(Stored items)
####################

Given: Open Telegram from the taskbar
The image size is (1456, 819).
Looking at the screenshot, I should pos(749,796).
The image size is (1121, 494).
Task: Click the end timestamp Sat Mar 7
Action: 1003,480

####################

_WRITTEN INSTRUCTION_: Copy the whole listing above line for line, changing nothing.

_SOLUTION TO THE PROBLEM_:
Given: Open Telegram from the taskbar
The image size is (1456, 819).
Looking at the screenshot, I should pos(749,796).
The image size is (1121, 494).
Task: Click the end timestamp Sat Mar 7
Action: 1003,480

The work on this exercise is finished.